AIM OF THE EXERCISE: Please write out the entries below as a numbered list, one line per number, and leave out any blank lines.
* BEGIN *
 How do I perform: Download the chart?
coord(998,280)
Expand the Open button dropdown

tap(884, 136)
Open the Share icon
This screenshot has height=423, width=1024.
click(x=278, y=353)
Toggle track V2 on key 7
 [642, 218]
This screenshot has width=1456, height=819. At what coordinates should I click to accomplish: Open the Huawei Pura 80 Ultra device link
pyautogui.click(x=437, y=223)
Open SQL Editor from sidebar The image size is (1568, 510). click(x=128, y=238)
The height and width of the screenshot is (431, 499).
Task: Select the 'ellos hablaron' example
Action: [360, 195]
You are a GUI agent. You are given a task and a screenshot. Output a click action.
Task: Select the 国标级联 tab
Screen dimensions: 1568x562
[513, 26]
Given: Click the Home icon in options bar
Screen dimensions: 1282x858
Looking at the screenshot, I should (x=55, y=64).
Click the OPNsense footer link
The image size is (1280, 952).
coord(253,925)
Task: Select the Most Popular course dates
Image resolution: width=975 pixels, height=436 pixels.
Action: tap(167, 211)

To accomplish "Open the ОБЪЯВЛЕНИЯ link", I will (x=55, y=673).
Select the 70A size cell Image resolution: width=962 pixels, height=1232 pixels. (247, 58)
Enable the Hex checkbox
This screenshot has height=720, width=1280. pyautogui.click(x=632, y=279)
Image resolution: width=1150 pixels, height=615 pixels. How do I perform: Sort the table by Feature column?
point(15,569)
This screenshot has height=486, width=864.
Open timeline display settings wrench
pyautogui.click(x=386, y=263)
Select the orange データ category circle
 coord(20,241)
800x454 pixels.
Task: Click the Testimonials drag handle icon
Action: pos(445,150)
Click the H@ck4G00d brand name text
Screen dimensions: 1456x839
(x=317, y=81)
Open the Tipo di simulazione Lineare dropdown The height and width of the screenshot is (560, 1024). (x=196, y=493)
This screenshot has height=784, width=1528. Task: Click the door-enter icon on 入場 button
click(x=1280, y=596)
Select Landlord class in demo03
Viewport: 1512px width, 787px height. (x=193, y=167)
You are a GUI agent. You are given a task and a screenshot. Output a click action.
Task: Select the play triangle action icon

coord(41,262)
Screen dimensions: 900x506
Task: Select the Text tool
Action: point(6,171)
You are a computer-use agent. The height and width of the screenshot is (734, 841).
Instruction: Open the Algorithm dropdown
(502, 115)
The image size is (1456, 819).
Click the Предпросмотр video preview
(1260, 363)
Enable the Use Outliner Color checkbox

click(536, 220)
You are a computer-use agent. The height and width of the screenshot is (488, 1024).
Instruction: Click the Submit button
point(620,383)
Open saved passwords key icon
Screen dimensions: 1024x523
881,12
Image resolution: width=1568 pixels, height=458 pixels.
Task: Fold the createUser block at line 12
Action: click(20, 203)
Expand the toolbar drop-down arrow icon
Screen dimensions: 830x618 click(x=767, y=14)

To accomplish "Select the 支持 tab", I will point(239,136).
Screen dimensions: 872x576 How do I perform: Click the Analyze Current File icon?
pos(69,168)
* END *
RESULT:
1.  How do I perform: Download the chart?
2. coord(998,280)
3. Expand the Open button dropdown
4. tap(884, 136)
5. Open the Share icon
6. This screenshot has height=423, width=1024.
7. click(x=278, y=353)
8. Toggle track V2 on key 7
9.  [642, 218]
10. This screenshot has width=1456, height=819. At what coordinates should I click to accomplish: Open the Huawei Pura 80 Ultra device link
11. pyautogui.click(x=437, y=223)
12. Open SQL Editor from sidebar The image size is (1568, 510). click(x=128, y=238)
13. The height and width of the screenshot is (431, 499).
14. Task: Select the 'ellos hablaron' example
15. Action: [360, 195]
16. You are a GUI agent. You are given a task and a screenshot. Output a click action.
17. Task: Select the 国标级联 tab
18. Screen dimensions: 1568x562
19. [513, 26]
20. Given: Click the Home icon in options bar
21. Screen dimensions: 1282x858
22. Looking at the screenshot, I should (x=55, y=64).
23. Click the OPNsense footer link
24. The image size is (1280, 952).
25. coord(253,925)
26. Task: Select the Most Popular course dates
27. Image resolution: width=975 pixels, height=436 pixels.
28. Action: tap(167, 211)
29. To accomplish "Open the ОБЪЯВЛЕНИЯ link", I will (x=55, y=673).
30. Select the 70A size cell Image resolution: width=962 pixels, height=1232 pixels. (247, 58)
31. Enable the Hex checkbox
32. This screenshot has height=720, width=1280. pyautogui.click(x=632, y=279)
33. Image resolution: width=1150 pixels, height=615 pixels. How do I perform: Sort the table by Feature column?
34. point(15,569)
35. This screenshot has height=486, width=864.
36. Open timeline display settings wrench
37. pyautogui.click(x=386, y=263)
38. Select the orange データ category circle
39.  coord(20,241)
40. 800x454 pixels.
41. Task: Click the Testimonials drag handle icon
42. Action: pos(445,150)
43. Click the H@ck4G00d brand name text
44. Screen dimensions: 1456x839
45. (x=317, y=81)
46. Open the Tipo di simulazione Lineare dropdown The height and width of the screenshot is (560, 1024). (x=196, y=493)
47. This screenshot has height=784, width=1528. Task: Click the door-enter icon on 入場 button
48. click(x=1280, y=596)
49. Select Landlord class in demo03
50. Viewport: 1512px width, 787px height. (x=193, y=167)
51. You are a GUI agent. You are given a task and a screenshot. Output a click action.
52. Task: Select the play triangle action icon
53. coord(41,262)
54. Screen dimensions: 900x506
55. Task: Select the Text tool
56. Action: point(6,171)
57. You are a computer-use agent. The height and width of the screenshot is (734, 841).
58. Instruction: Open the Algorithm dropdown
59. (502, 115)
60. The image size is (1456, 819).
61. Click the Предпросмотр video preview
62. (1260, 363)
63. Enable the Use Outliner Color checkbox
64. click(536, 220)
65. You are a computer-use agent. The height and width of the screenshot is (488, 1024).
66. Instruction: Click the Submit button
67. point(620,383)
68. Open saved passwords key icon
69. Screen dimensions: 1024x523
70. 881,12
71. Image resolution: width=1568 pixels, height=458 pixels.
72. Task: Fold the createUser block at line 12
73. Action: click(20, 203)
74. Expand the toolbar drop-down arrow icon
75. Screen dimensions: 830x618 click(x=767, y=14)
76. To accomplish "Select the 支持 tab", I will point(239,136).
77. Screen dimensions: 872x576 How do I perform: Click the Analyze Current File icon?
78. pos(69,168)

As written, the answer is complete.